Few data are available regarding the prevalence of potentially dangerous drug-drug, drug-laboratory, and drug-disease interactions among outpatients. Our objectives were to determine how frequently clinicians prescribe drugs in violation of black box warnings for these issues and to determine how frequently such prescribing results in harm.
In an observational study of 51 outpatient practices using an electronic health record, we measured the frequency with which patients received prescriptions in violation of black box warnings for drug-drug, drug-laboratory, and/or drug-disease interactions. We performed medical record reviews in a sample of patients to detect adverse drug events. Multivariate analysis was conducted to assess the relationship of prescribing in violation of black box warnings to patient and clinician characteristics, adjusting for potential confounders and clustering.

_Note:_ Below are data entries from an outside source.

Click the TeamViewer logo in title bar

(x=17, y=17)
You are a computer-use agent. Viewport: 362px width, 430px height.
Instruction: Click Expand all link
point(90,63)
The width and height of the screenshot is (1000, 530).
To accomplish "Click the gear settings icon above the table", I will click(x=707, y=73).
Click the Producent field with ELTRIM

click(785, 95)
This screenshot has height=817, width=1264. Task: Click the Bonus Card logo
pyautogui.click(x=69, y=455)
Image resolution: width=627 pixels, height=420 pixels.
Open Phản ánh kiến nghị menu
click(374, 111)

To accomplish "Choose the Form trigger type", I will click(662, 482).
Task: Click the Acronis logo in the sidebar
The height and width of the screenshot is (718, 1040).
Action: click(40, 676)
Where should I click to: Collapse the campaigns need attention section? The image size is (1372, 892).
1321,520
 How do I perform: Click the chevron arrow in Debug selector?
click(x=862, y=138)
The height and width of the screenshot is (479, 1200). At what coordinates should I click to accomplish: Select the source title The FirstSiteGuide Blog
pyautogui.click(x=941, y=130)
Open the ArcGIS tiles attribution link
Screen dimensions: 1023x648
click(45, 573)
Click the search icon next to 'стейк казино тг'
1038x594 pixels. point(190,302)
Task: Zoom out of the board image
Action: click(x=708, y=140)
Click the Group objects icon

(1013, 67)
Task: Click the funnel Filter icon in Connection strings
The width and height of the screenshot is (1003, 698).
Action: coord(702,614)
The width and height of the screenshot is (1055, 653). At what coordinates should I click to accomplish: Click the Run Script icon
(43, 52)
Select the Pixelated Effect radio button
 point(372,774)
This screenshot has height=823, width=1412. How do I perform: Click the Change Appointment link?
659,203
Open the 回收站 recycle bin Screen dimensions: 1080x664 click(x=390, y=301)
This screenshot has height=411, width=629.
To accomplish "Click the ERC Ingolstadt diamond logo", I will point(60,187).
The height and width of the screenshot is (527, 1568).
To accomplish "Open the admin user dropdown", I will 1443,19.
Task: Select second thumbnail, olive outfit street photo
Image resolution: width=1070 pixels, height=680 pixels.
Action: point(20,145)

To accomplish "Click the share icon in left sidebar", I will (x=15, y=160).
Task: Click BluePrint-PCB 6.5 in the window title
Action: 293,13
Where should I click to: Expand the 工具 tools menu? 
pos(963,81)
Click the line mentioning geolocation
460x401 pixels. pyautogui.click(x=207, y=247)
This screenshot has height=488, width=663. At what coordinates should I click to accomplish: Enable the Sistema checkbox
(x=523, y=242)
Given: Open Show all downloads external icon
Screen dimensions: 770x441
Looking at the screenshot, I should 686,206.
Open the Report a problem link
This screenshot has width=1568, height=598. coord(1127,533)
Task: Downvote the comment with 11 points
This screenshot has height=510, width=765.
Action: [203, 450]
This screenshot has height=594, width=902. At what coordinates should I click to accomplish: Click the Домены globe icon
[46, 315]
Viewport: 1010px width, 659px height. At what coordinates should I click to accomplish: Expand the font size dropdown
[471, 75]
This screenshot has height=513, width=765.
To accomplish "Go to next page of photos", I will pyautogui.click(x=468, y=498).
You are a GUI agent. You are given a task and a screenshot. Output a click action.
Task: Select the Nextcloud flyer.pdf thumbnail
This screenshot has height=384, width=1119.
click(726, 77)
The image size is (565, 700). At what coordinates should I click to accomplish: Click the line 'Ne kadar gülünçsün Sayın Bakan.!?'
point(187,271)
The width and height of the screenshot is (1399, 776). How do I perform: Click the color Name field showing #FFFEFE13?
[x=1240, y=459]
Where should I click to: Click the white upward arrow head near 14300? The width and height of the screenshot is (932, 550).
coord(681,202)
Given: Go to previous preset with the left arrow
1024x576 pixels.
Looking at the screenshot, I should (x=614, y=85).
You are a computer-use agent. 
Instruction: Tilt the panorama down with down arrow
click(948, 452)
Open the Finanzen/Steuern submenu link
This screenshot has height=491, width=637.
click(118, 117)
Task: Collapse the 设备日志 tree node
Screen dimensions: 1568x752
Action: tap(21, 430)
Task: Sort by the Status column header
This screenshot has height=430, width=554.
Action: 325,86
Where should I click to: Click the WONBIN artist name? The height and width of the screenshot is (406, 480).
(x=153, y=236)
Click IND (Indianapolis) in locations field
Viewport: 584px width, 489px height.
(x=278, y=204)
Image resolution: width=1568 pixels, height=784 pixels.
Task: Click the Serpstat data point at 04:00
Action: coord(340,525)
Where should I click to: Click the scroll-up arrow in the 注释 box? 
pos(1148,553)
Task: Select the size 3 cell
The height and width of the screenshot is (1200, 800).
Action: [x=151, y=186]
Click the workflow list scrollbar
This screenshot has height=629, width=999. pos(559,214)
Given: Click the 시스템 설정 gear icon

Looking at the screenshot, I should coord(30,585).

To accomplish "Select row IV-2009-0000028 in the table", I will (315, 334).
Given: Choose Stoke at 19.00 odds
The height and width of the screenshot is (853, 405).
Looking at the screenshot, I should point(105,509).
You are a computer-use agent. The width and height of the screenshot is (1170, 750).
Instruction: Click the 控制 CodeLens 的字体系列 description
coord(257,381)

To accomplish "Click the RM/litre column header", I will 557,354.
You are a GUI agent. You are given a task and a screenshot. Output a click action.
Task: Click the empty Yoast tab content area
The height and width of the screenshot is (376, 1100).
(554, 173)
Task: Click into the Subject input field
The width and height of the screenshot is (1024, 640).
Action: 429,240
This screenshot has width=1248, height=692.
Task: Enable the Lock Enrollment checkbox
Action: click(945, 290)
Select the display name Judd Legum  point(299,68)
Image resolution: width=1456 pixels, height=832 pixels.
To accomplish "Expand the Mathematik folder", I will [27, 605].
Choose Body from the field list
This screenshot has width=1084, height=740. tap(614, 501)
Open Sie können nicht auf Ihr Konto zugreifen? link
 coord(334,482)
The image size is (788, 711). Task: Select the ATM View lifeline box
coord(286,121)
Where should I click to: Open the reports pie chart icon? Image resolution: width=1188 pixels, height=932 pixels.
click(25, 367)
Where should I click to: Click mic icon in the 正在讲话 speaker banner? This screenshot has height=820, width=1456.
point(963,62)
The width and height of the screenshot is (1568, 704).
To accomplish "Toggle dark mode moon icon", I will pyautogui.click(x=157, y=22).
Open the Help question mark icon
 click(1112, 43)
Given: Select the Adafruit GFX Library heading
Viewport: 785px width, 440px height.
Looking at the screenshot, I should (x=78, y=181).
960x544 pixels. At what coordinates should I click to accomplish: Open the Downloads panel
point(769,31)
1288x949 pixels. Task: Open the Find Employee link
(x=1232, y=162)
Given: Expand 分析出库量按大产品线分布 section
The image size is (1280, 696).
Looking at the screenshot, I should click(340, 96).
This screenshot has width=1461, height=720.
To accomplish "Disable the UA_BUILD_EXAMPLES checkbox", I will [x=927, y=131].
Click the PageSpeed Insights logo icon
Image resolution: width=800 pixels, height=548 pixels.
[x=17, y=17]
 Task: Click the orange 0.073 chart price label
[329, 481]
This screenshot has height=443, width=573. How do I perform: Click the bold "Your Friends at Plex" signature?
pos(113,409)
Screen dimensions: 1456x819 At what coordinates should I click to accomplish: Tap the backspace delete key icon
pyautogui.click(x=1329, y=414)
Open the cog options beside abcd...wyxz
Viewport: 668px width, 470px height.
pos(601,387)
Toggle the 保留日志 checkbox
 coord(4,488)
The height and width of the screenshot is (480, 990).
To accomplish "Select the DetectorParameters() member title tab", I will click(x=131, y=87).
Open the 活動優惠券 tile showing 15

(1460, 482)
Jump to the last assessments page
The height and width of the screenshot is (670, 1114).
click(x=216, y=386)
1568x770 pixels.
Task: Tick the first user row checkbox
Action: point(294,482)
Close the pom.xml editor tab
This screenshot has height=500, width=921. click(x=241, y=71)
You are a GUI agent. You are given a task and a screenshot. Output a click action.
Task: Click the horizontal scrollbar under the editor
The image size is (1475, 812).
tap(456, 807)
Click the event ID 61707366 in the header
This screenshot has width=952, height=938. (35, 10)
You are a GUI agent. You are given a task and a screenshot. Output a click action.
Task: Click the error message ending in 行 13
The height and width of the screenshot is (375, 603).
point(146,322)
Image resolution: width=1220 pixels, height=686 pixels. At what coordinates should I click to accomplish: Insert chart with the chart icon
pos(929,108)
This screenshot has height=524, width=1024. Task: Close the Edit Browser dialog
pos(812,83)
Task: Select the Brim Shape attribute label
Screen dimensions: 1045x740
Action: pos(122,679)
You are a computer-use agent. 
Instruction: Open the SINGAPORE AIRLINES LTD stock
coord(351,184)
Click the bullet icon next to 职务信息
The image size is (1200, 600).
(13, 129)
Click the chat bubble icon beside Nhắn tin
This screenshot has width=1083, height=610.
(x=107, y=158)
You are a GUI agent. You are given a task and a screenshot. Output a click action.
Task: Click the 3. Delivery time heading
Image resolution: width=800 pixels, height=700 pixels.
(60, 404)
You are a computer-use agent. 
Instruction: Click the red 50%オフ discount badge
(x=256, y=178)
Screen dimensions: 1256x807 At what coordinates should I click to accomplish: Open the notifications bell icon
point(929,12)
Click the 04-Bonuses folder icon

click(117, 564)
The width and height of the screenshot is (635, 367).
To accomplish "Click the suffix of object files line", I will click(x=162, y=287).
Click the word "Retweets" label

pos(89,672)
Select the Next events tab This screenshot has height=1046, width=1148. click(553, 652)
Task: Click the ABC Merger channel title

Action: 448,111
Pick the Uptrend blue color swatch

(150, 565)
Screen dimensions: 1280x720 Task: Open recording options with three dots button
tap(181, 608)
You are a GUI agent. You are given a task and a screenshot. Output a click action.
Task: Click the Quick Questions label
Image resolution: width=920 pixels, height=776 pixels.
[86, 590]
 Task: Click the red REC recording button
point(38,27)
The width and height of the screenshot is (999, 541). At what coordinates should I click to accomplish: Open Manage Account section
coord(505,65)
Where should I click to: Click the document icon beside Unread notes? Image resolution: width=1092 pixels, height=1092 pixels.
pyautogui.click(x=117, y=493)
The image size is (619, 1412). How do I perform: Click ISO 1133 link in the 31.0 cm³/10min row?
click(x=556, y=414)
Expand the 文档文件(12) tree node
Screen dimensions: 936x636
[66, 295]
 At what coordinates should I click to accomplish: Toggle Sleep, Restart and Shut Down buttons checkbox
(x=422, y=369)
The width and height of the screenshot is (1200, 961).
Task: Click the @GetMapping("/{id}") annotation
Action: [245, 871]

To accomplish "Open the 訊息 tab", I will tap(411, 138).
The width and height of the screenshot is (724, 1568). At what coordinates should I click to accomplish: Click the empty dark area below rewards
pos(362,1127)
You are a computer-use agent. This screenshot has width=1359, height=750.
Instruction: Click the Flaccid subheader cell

Of 324 548 outpatients who received a medication in 2002, 2354 (0.7%) received a prescription in violation of a black box warning. After adjustment, receipt of medication in violation of a black box warning was more likely when patients were 75 years or older or female. The number of medications taken, the number of medical problems, and the site of care were also associated with violations. Less than 1% of patients who received a drug in violation of a black box warning had an adverse drug event as a result.
About 7 in 1000 outpatients received a prescription violating a black box warning. Few incidents resulted in detectable harm.